Claves de nuestra Feria de Semillas
- Las semillas tienen una importancia vital: Forman parte de la cosmovisión, la fe y la espiritualidad de las familias del Abaucán. Son nativas y criollas, fruto de la relación entre la Tierra y el Cosmos con la intervención humana, albergando en su genética la memoria y la energía vital del alimento.
- Cada vez más autogestiva: Las organizaciones participantes asumen la feria como un espacio de producción colectiva.
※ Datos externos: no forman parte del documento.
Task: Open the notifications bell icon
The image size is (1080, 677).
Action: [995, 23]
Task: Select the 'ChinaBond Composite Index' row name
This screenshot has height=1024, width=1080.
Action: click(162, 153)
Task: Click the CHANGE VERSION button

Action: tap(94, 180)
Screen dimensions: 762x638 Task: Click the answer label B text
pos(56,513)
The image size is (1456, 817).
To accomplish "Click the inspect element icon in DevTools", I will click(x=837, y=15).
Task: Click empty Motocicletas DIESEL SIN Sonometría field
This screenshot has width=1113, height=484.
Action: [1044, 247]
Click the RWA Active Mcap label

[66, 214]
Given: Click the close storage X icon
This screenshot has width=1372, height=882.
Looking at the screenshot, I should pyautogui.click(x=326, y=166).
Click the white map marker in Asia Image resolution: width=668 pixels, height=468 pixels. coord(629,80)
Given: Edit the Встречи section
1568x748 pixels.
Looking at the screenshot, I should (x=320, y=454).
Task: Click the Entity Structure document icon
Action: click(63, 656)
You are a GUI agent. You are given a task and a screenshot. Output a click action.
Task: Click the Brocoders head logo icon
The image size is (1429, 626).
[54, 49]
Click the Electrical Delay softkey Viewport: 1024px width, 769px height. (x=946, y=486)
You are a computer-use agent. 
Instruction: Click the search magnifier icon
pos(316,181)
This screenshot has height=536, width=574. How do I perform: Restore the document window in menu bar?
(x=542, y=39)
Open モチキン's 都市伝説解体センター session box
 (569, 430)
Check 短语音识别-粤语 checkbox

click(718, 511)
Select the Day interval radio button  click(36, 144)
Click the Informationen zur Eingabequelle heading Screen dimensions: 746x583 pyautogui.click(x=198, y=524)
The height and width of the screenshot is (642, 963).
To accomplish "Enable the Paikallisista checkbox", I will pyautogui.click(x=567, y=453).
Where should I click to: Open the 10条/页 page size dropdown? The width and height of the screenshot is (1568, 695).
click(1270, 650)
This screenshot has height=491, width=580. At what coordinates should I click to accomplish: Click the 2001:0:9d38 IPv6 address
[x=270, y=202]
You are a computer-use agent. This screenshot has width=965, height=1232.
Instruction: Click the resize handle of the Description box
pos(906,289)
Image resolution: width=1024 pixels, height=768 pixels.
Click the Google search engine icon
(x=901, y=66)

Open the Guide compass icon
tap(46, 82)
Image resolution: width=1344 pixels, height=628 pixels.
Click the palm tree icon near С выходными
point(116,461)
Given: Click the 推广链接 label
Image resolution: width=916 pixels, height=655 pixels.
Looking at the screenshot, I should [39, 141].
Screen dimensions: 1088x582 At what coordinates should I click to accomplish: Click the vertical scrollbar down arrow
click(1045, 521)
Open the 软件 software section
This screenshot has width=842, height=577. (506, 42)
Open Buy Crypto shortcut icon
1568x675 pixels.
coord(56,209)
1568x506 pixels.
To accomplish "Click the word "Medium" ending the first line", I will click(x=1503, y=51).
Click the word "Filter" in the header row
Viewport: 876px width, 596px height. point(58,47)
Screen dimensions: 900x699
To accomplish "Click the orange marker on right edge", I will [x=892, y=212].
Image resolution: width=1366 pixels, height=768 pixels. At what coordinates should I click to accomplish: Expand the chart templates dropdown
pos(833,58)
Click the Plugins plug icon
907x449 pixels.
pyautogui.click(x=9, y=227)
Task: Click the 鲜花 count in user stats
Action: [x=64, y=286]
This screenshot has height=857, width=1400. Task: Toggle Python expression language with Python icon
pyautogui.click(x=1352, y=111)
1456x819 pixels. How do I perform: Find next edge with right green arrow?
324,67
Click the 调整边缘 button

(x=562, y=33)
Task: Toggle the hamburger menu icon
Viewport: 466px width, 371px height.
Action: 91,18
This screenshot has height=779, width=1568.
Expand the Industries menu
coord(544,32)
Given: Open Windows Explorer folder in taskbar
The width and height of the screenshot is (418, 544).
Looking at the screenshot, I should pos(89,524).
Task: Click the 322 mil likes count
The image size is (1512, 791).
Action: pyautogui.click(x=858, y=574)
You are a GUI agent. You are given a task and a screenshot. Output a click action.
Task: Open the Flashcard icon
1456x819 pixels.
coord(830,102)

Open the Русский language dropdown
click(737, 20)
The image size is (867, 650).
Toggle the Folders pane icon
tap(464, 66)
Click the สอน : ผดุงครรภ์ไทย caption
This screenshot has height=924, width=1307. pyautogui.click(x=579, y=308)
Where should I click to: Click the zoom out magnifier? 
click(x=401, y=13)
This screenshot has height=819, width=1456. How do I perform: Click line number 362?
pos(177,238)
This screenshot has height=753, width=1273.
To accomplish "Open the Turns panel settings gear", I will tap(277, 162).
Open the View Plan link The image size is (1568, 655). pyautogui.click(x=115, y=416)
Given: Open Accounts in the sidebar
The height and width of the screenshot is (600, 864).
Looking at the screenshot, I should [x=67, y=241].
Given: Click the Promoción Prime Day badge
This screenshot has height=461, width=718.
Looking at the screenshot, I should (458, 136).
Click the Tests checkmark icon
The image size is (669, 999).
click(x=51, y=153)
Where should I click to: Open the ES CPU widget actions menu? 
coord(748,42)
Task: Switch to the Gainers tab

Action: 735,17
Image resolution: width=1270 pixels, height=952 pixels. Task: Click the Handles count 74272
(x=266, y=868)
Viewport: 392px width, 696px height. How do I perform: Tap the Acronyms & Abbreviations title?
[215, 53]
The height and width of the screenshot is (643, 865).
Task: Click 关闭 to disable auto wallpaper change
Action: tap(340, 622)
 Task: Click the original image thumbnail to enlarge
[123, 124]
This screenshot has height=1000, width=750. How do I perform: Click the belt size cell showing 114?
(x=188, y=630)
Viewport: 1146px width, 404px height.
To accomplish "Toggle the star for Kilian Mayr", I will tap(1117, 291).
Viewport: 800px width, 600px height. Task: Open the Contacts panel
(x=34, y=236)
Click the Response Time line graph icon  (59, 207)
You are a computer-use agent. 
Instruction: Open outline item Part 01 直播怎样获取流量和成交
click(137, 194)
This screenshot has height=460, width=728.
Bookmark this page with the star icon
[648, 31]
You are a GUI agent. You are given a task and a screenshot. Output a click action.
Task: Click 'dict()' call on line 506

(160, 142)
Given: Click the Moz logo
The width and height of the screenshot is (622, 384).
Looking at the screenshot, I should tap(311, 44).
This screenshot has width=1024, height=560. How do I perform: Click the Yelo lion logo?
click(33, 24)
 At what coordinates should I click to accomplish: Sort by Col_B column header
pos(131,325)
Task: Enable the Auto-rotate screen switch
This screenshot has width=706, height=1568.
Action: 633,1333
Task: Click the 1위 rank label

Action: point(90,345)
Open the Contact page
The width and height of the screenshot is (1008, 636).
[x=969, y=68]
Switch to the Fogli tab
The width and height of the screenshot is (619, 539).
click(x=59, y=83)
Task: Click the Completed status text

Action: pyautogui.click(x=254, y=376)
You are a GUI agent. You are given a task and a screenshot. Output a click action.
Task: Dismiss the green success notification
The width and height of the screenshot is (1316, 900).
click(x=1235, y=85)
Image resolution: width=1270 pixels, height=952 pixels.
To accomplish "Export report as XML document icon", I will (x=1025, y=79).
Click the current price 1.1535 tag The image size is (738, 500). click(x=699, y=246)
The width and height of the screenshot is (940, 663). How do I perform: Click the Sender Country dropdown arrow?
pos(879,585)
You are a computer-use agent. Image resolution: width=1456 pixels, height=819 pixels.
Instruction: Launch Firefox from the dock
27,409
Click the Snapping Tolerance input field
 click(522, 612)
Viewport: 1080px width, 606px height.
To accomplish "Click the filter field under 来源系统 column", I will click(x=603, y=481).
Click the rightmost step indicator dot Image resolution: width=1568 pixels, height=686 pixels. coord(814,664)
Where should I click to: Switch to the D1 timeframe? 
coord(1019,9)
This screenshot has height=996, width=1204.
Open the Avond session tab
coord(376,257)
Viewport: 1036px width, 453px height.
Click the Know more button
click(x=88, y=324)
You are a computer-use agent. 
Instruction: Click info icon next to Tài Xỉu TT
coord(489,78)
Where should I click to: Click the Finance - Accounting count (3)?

Durante la mañana, el espacio se dedica exclusivamente al intercambio de productos, propiciando un encuentro rico en saberes, inquietudes y sueños compartidos.
- Consolidada con mujeres productoras de vida digna: Las mujeres organizan las exposiciones, llevan la contabilidad comunitaria, transmiten los saberes a sus hijos e hijas y participan en el micrófono abierto transmitido por Radio Horizonte. Además, comparten la elaboración de manufacturas comestibles, textiles, de cuero y arcilla.
- Abierta a feriantes y visitantes de otras provincias: ACAMPA nació con vocación de articular y generar sinergias con delegaciones de Santiago del Estero, La Rioja, Córdoba, Santa Fe, Buenos Aires, Corrientes y Misiones, uniendo la fe de los pueblos a la lucha colectiva por la vida y resistiendo los sistemas de opresión.
- Espacio de encuentro y alegría compartida: Las juventudes participan activamente, demostrando que la última palabra la tienen los pueblos que recrean la vida a través de la poesía, la música y el baile.
- Reconocer a la Tierra como Madre: Implica desaprender mandatos coloniales, androcéntricos y racistas para volver a integrarnos con la Naturaleza mediante el culto a la Pacha y el canto coplero.
- Espiritualidad para la resistencia: Como nos decía Elena, de Tatón: “¡Tan chiquitas pero con tanta fuerza en su interior! Así podemos ser en nuestras comunidades: juntarnos como un puñadito de semillas para recuperar la vida abundante”. Las semillas en manos campesinas son una herramienta pacífica y potente frente al agronegocio y en defensa del agua.
- Caminar con la memoria de los inicios: Rendimos homenaje a pioneros de ACAMPA como Doña Dorila, quien nos abría su casa y encabezaba luchas y resistencias, y Don Máximo, de reciente partida hacia el Buen Vivir definitivo, quien nos enseñaba a respetar los Apus sagrados. Su legado sigue iluminando nuestro caminar para forjar un futuro posible y necesario.